Alastair Stewart was travelling to Bosnia with Care International in order to promote micro-finance project run by this charity called lendwithcare.org. Small loans make big differences, and on the lendwithcare.org website you can find out how:
- There is no minimum amount to lend
- These are loans not hand-outs
- Money is paid back by instalments over six to twelve months
Micro-finance projects (say £800 to help a Srebrenica small-holder buy animals and plant crops) amalgamate our loans, and are carefully administered by the charity. In the vast majority of cases the loans are paid back in full and on time. As Alastair Stewart writes, “That’s pretty moving economics”.

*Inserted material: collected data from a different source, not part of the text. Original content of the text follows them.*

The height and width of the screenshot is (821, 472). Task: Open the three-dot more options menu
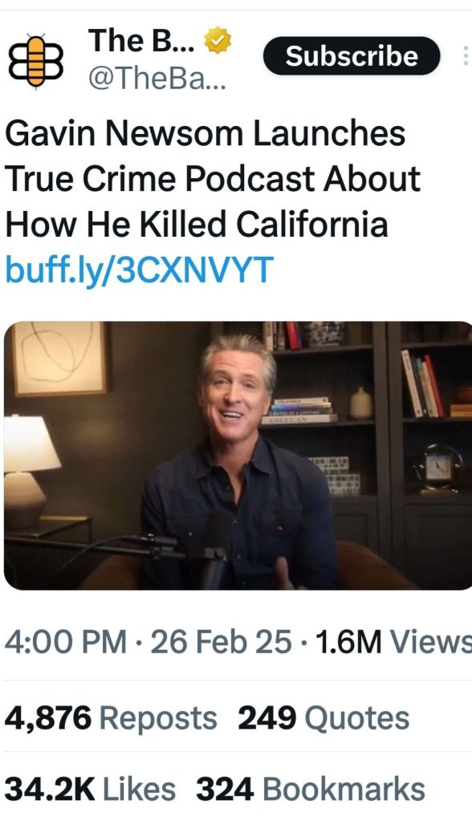point(465,56)
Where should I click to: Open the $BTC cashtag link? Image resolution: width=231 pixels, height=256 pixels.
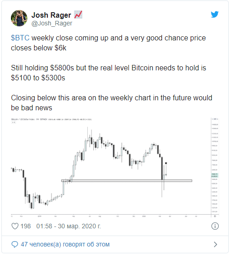[x=20, y=38]
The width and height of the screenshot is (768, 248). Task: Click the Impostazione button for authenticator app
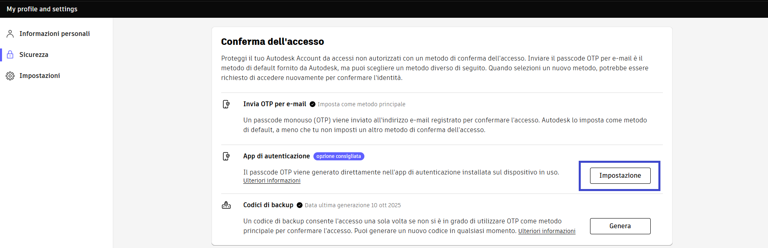(x=620, y=176)
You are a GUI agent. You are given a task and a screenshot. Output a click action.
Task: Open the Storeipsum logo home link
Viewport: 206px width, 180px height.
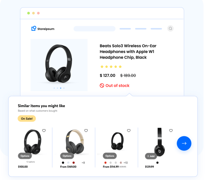click(x=43, y=29)
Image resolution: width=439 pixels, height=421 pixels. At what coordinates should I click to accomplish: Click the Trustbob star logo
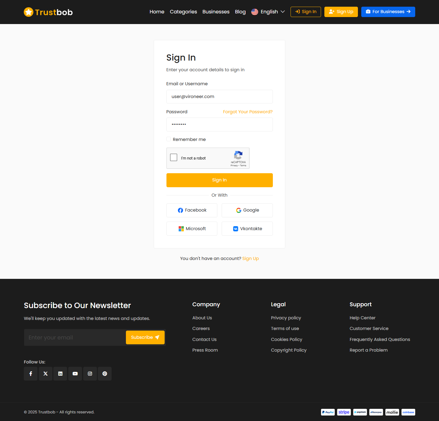coord(29,12)
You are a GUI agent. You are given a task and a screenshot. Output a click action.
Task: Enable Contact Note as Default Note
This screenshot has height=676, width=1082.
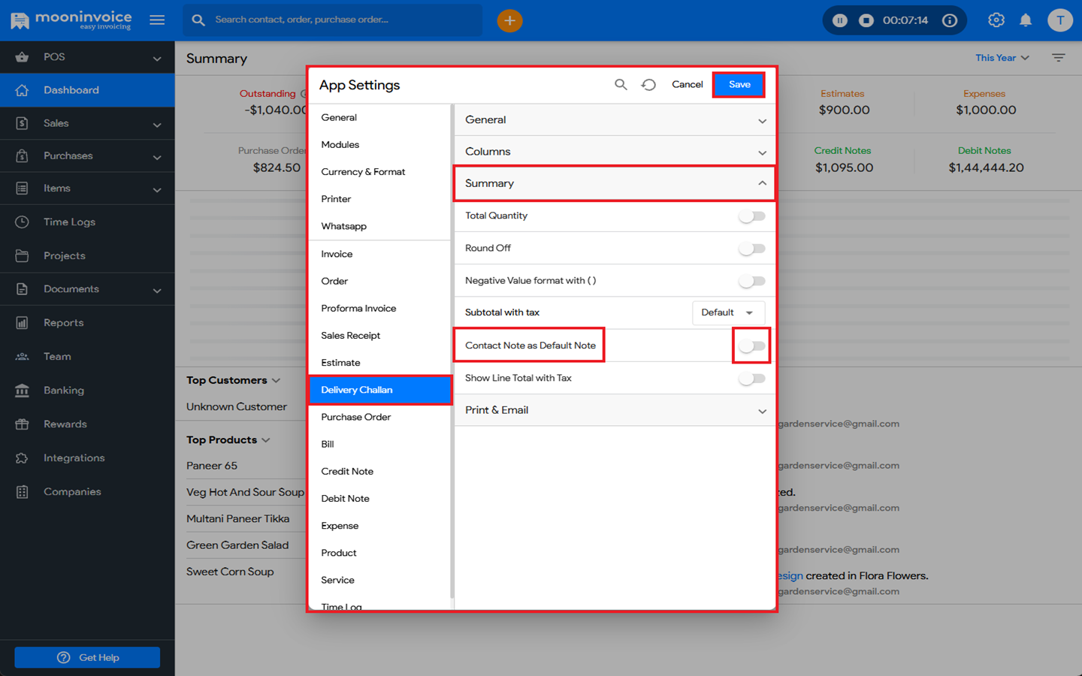(751, 346)
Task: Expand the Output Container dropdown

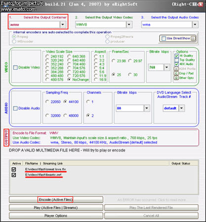Action: point(63,25)
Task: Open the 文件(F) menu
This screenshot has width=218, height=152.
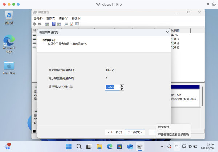Action: coord(38,19)
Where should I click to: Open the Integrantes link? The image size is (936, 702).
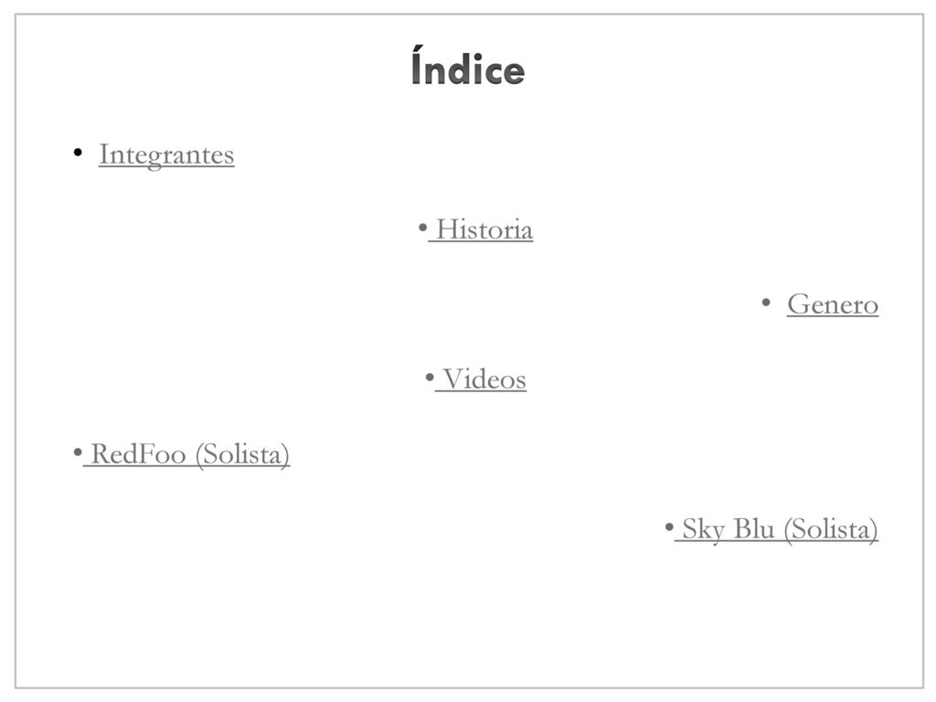(166, 155)

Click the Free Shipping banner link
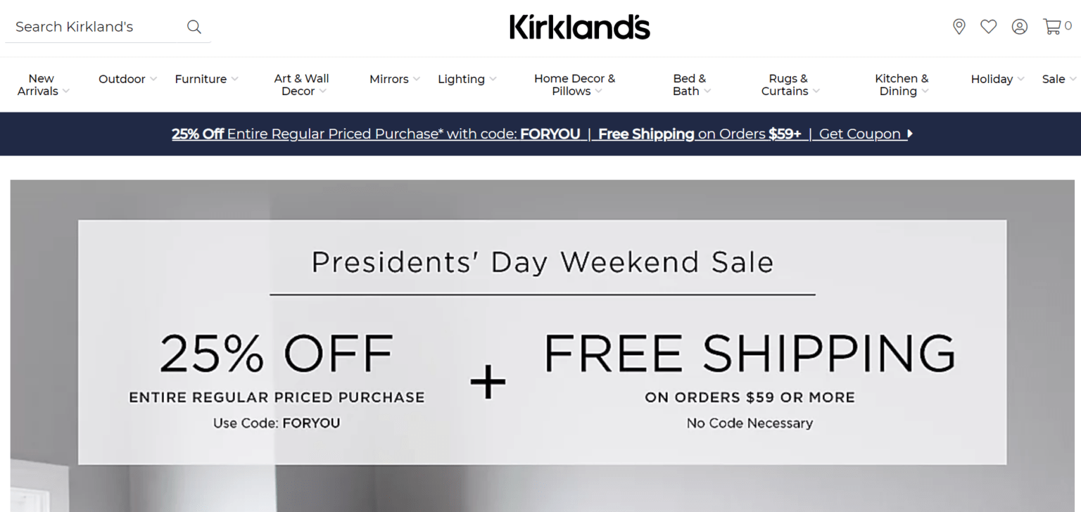(x=644, y=134)
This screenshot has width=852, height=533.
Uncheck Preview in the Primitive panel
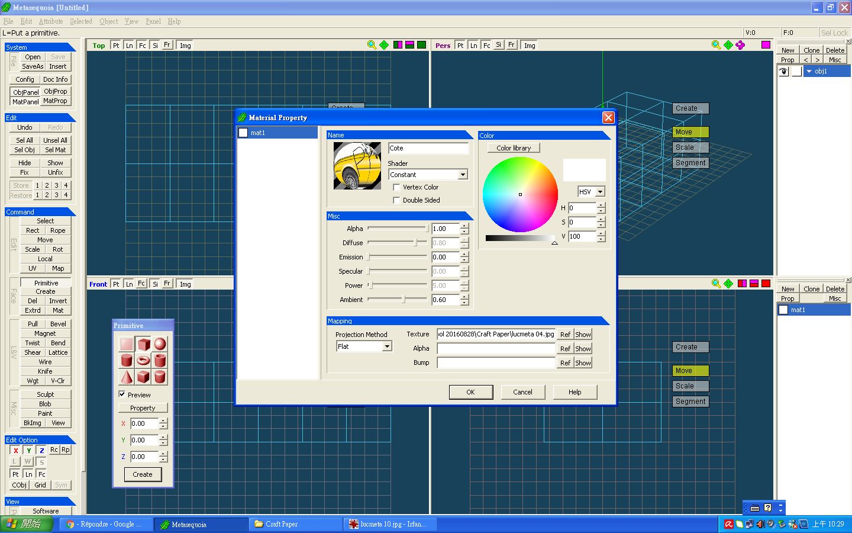[x=122, y=394]
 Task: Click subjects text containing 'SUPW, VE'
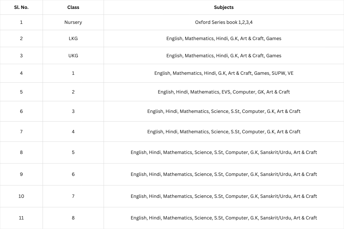tap(224, 73)
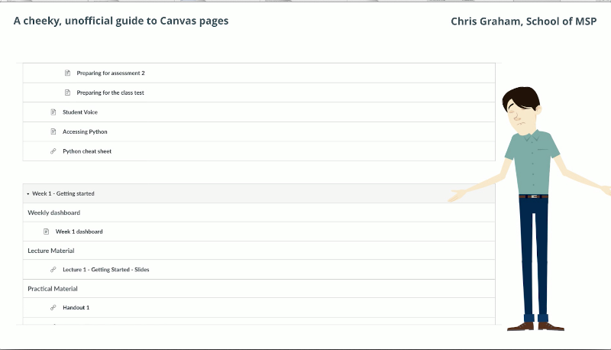Click link icon beside Python cheat sheet

coord(53,151)
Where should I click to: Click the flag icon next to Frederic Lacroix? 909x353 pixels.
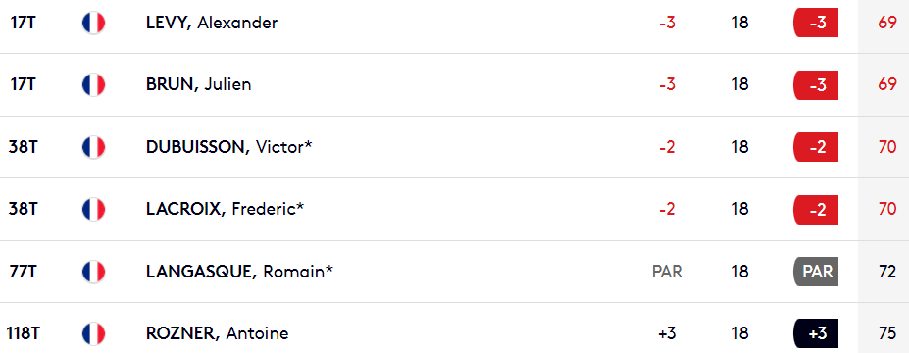93,209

2.) Less Stuff, More Happiness
‘Less is More’ – could it be true for older men? Could having less things to worry about and needlessly occupy us as we get older, be a recipe for developing some wisdom and contentment?
Here is a recent inspiring talk by a younger man arguing the universal and personal benefits of having less stuff (leading to less personal debt/ less C02 / less stress).
So how about putting these two bright ideas together this Christmas and see if they make us feel happier:
- take £20 out of what we were planning to spend on ourselves
- make a £20 micro-finance loan at lendwithcare.org
Personally, I am feeling hopeful – the feedback from people on the lendwithcare.org website suggests THEY are genuinely feeling happier!